Hi and thanks in advance, new to python and pandas.
I have a df column
df['name']
, this large data consists of product names all with different lengths,letters, numbers, punctuation and spacing. This makes each name a unique value this makes it hard to find variants of some of the products.I then split the column values by spacing.
df['name'].str.split(" ",expand = True)
I Found some code in this Question but I dont know how to apply it to iterate and compare through a list as its using variables and 2 list and I just have one list. How can I compare two lists in python and return matches?
Not the most efficient one, but by far the most obvious way to do it is:
a = [1, 2, 3, 4, 5]
b = [9, 8, 7, 6, 5]
set(a) & set(b)
{5}
if order is significant you can do it with list comprehensions like this:
[i for i, j in zip(a, b) if i == j]
[5]
- What im trying to achieve is:
data set
1.star t-shirt-large-red
2.star t-shirt-large-blue
3.star t-shirt-small-red
4.beautiful rainbow skirt small
5.long maxwell logan jeans- light blue -32L-28W
6.long maxwell logan jeans- Dark blue -32L-28W
-compare all items in the list against each other and find the longest string match.
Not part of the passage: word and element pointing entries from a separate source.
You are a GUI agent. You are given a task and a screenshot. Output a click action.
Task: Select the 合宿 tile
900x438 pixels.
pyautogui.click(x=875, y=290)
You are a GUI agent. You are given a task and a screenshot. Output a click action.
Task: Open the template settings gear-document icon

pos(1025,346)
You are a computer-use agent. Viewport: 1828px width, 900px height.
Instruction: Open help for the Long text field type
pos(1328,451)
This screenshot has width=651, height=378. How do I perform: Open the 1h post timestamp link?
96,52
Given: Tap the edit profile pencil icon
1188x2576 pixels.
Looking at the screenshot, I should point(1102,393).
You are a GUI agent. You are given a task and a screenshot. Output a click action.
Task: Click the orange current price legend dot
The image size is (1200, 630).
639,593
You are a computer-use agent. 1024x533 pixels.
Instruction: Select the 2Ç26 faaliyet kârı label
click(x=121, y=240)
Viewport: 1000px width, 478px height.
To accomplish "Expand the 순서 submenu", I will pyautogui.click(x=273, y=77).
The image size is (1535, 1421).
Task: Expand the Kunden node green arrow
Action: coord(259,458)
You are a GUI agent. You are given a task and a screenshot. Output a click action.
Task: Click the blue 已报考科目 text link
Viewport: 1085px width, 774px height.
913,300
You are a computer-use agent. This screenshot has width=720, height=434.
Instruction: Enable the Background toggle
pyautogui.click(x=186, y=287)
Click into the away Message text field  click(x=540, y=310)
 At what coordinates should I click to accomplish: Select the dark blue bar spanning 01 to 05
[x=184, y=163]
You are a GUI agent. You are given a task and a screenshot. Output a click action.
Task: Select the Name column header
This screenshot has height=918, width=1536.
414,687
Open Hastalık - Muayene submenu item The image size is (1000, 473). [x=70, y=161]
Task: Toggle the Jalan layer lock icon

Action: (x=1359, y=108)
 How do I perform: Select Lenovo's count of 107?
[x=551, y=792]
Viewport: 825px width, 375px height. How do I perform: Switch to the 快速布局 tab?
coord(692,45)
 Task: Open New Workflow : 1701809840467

Example: products:1,2,3 have matching partial strings
result
COL1 COL2 COL3 COL4
1[star t-shirt] [large] [red] NONE
2[star t-shirt] [large] [blue] NONE
3[star t-shirt] [small] [red] NONE
4[beautiful rainbow skirt small] NONE NONE NONE
5[long maxwell logan jeans] [light blue] [32L] [28W]
6[long maxwell logan jeans] [Dark blue] [32L] [28W]
Can anyone point me in the right direction in how to achieve my end result. I researched about modules like fuzzywuzzy and diffilab but don't know how to apply it also regex but im not sure how I would achieve string matching in a list with so many different formats? Please when responding can you explain it step by step so I can understand what your doing and why. Just for learning purposes Thank you in advance again.